This paper presents an axiomatic treatment of dynamic choice behavior under uncertainty, emphasizing the timing of uncertainty resolution. The authors introduce a framework where uncertainty is "dated" by the time it resolves, distinguishing between lotteries based on when their uncertainty resolves. This approach allows for choice behavior that cannot be represented by a single cardinal utility function on payoff vectors. The paper provides both descriptive and normative treatments of the problem, showing they are equivalent. It extends the concept of "separable" utility and demonstrates how dynamic choice can be represented by a single cardinal utility function.
The authors consider a dynamic choice problem where at each time t, an individual chooses an action d_t, constrained by the state x_t. A random event determines an immediate payoff z_t and the next state x_{t+1}. The probability distribution of (z_t, x_{t+1}) is determined by the action d_t. The standard approach assumes that the individual's choice behavior is representable by a von Neumann-Morgenstern utility function on the vector of payoffs (z_0, z_1, ..., z_T). However, the authors propose a more general approach that accounts for the temporal resolution of uncertainty.

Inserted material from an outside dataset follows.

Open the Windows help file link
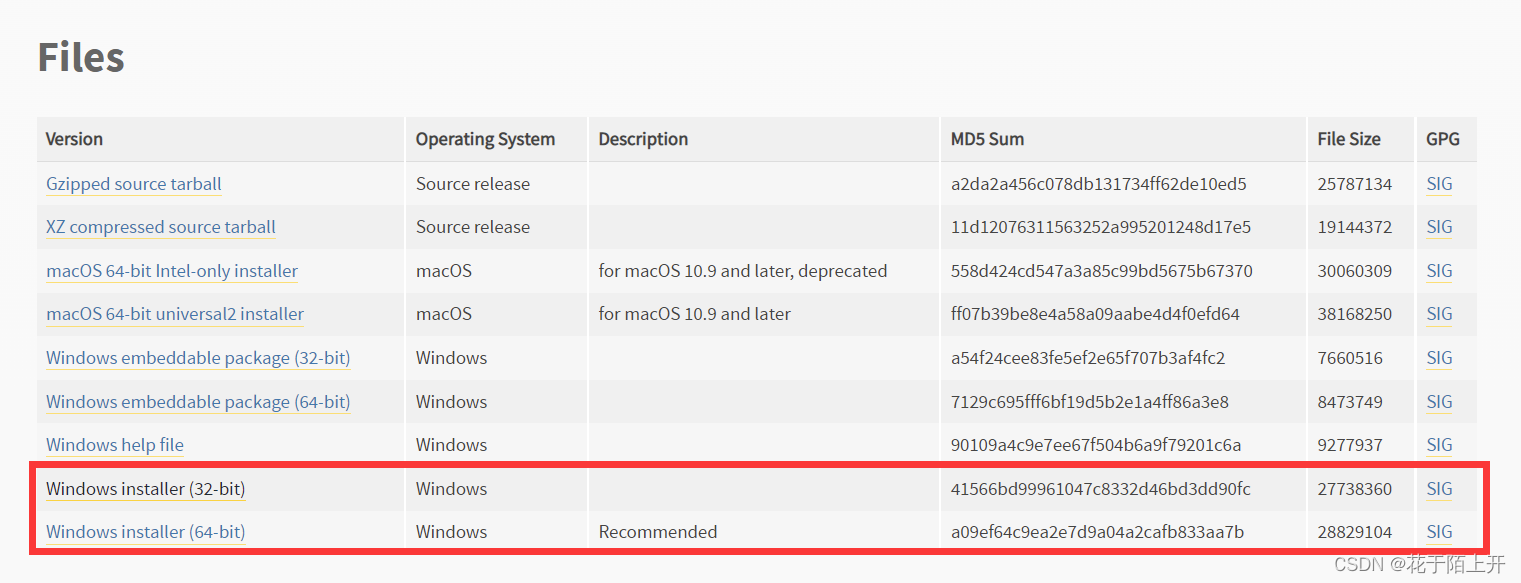Image resolution: width=1521 pixels, height=583 pixels. click(114, 445)
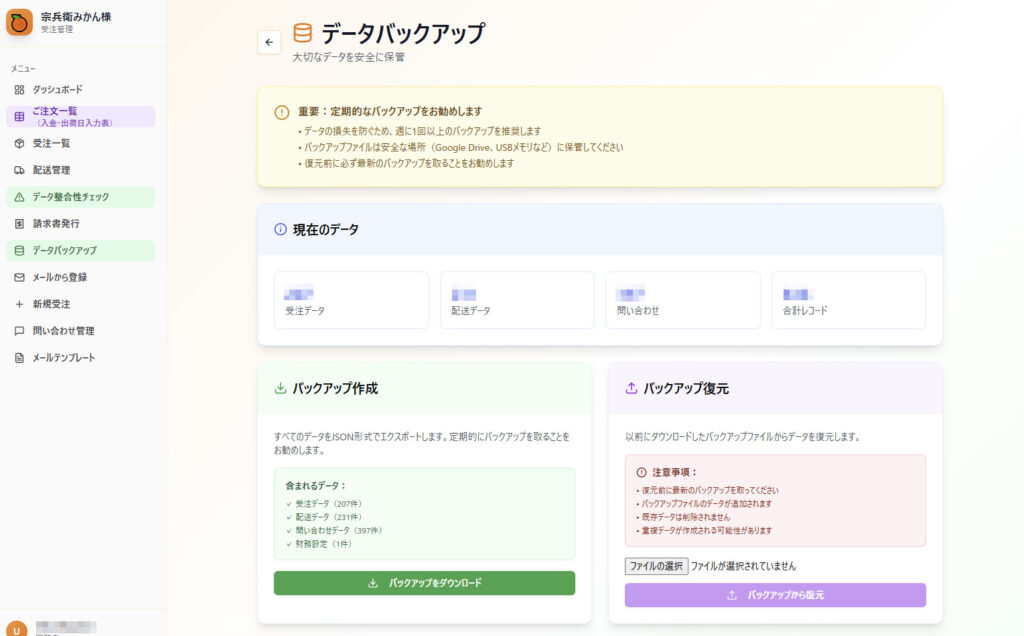
Task: Click the back arrow icon beside データバックアップ title
Action: tap(268, 42)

The paper introduces the concept of "temporal consistency," which ensures that the individual's preferences at different times are consistent. This leads to a representation theorem that shows how dynamic choice behavior can be represented by a continuous function U and auxiliary functions u_t. The authors also compare their approach to the payoff vector approach, showing that their framework allows for modeling the effects of temporal resolution of uncertainty without overburdening the model with details of primitive preferences.
The paper also discusses the implications of assuming that the individual prefers earlier or later resolution of uncertainty. It shows that if the timing of resolution is inconsequential, the payoff vector approach is recovered. The authors also consider the consequences of assuming that the individual's choices at time t are independent of past payoffs, leading to a separable utility representation.

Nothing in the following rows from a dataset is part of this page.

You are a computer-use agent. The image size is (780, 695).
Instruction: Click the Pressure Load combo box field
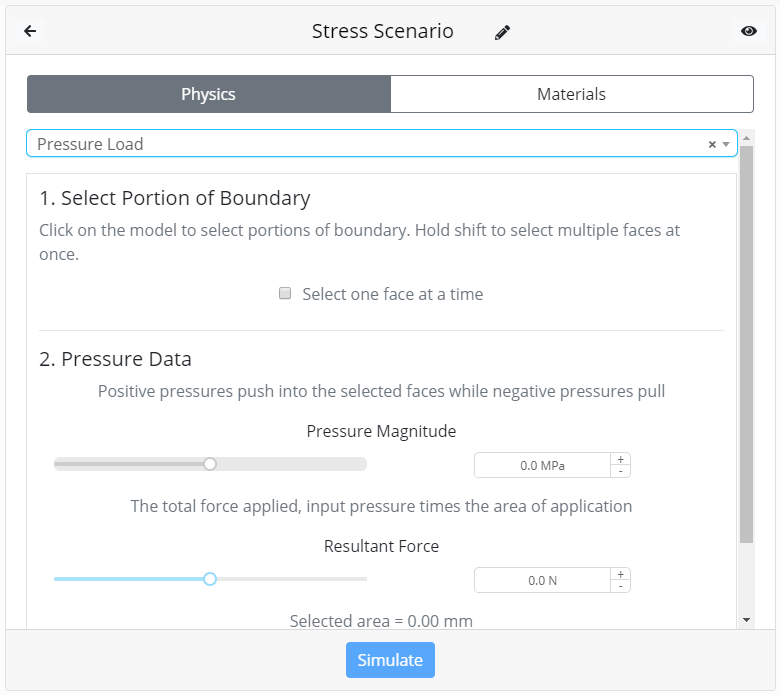[x=382, y=144]
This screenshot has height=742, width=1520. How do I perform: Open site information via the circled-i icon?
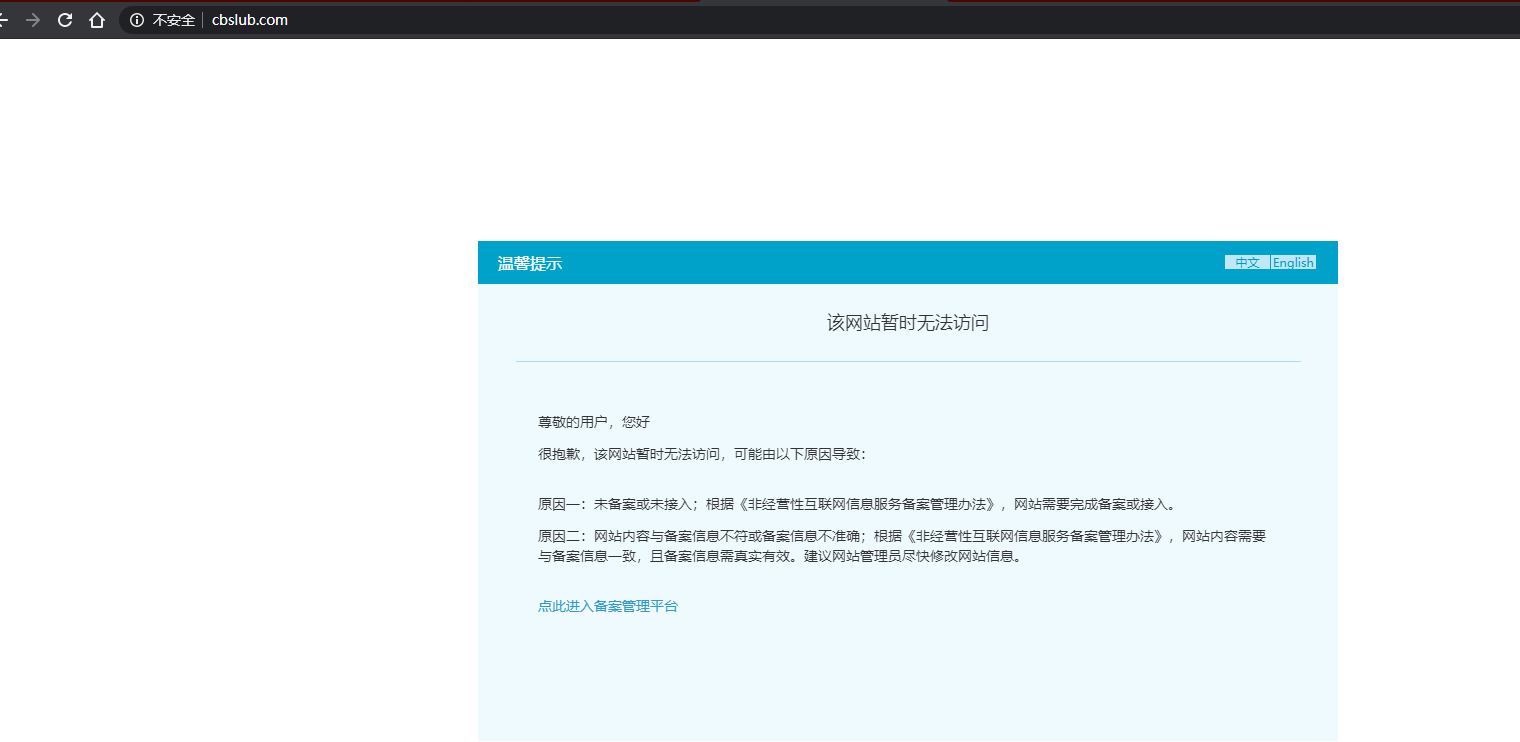click(137, 20)
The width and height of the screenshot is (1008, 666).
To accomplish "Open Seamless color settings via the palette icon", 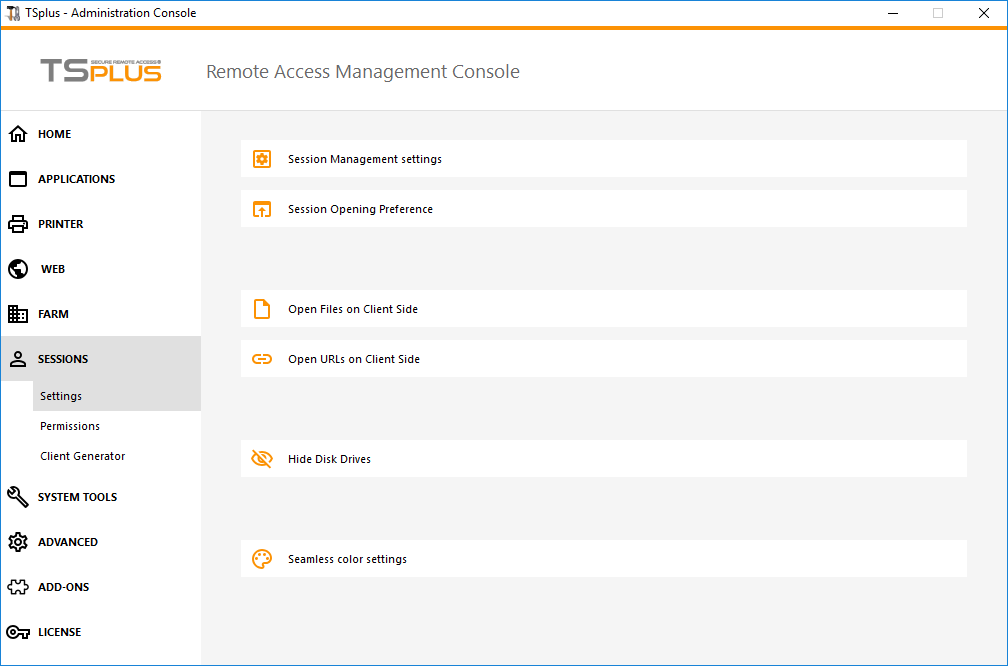I will 261,558.
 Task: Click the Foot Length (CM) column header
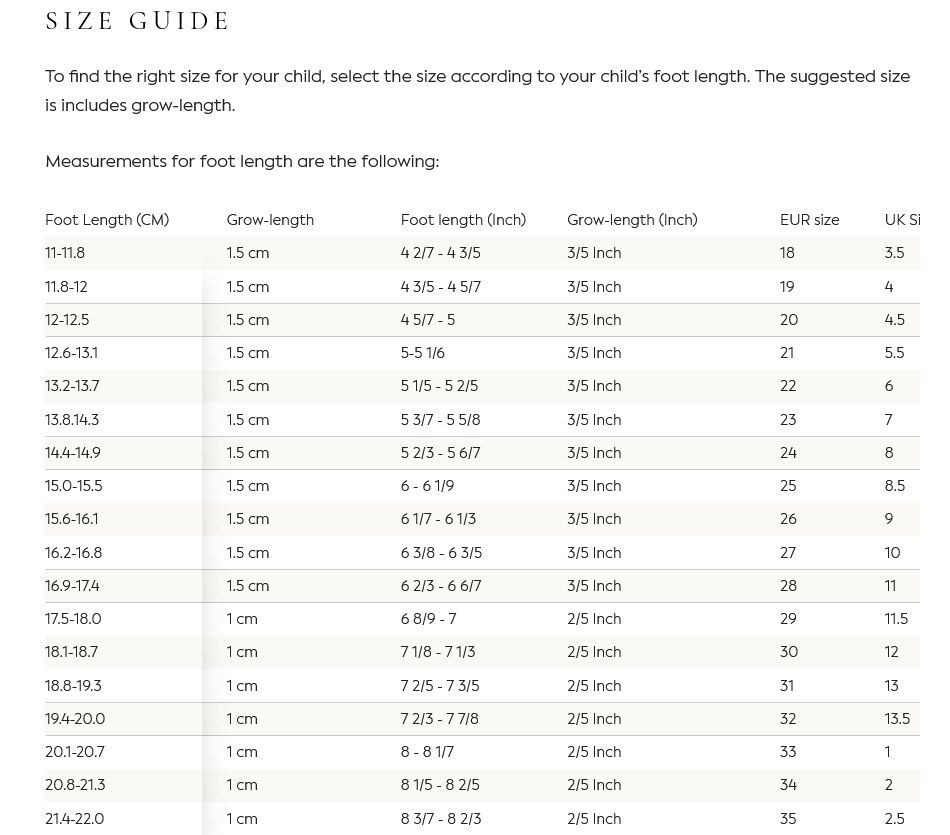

The paper concludes with a discussion of the philosophical differences between the descriptive and normative approaches, emphasizing that the temporal aspect of uncertainty is central to their treatment. The authors argue that their approach provides a more accurate representation of dynamic choice behavior under uncertainty by explicitly modeling the timing of uncertainty resolution.This paper presents an axiomatic treatment of dynamic choice behavior under uncertainty, emphasizing the timing of uncertainty resolution. The authors introduce a framework where uncertainty is "dated" by the time it resolves, distinguishing between lotteries based on when their uncertainty resolves. This approach allows for choice behavior that cannot be represented by a single cardinal utility function on payoff vectors. The paper provides both descriptive and normative treatments of the problem, showing they are equivalent. It extends the concept of "separable" utility and demonstrates how dynamic choice can be represented by a single cardinal utility function.

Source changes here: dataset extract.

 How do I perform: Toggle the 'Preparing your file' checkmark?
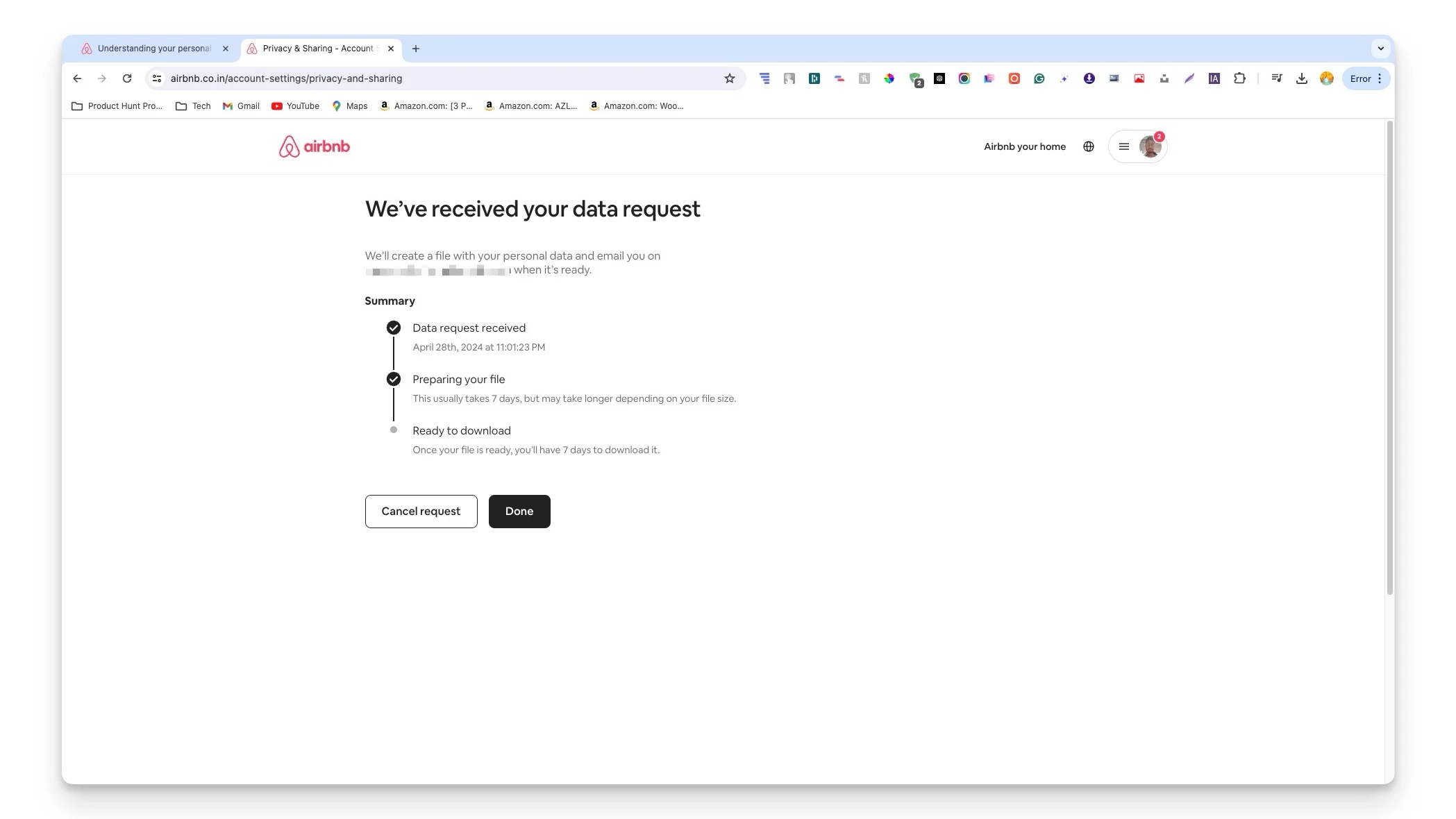[393, 379]
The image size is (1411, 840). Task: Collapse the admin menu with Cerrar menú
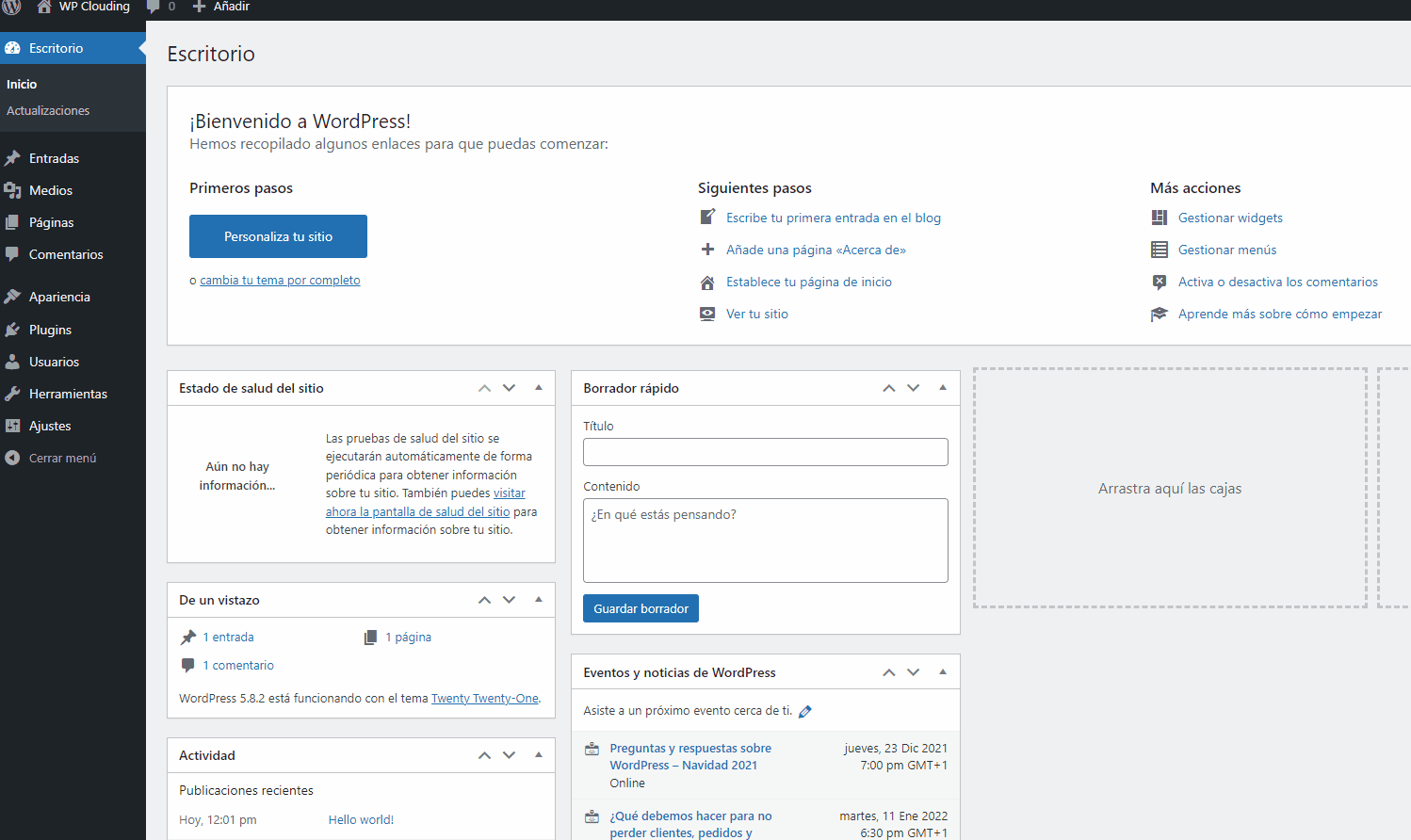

The authors consider a dynamic choice problem where at each time t, an individual chooses an action d_t, constrained by the state x_t. A random event determines an immediate payoff z_t and the next state x_{t+1}. The probability distribution of (z_t, x_{t+1}) is determined by the action d_t. The standard approach assumes that the individual's choice behavior is representable by a von Neumann-Morgenstern utility function on the vector of payoffs (z_0, z_1, ..., z_T). However, the authors propose a more general approach that accounts for the temporal resolution of uncertainty.
The paper introduces the concept of "temporal consistency," which ensures that the individual's preferences at different times are consistent. This leads to a representation theorem that shows how dynamic choice behavior can be represented by a continuous function U and auxiliary functions u_t. The authors also compare their approach to the payoff vector approach, showing that their framework allows for modeling the effects of temporal resolution of uncertainty without overburdening the model with details of primitive preferences.
The paper also discusses the implications of assuming that the individual prefers earlier or later resolution of uncertainty. It shows that if the timing of resolution is inconsequential, the payoff vector approach is recovered. The authors also consider the consequences of assuming that the individual's choices at time t are independent of past payoffs, leading to a separable utility representation.
The paper concludes with a discussion of the philosophical differences between the descriptive and normative approaches, emphasizing that the temporal aspect of uncertainty is central to their treatment. The authors argue that their approach provides a more accurate representation of dynamic choice behavior under uncertainty by explicitly modeling the timing of uncertainty resolution.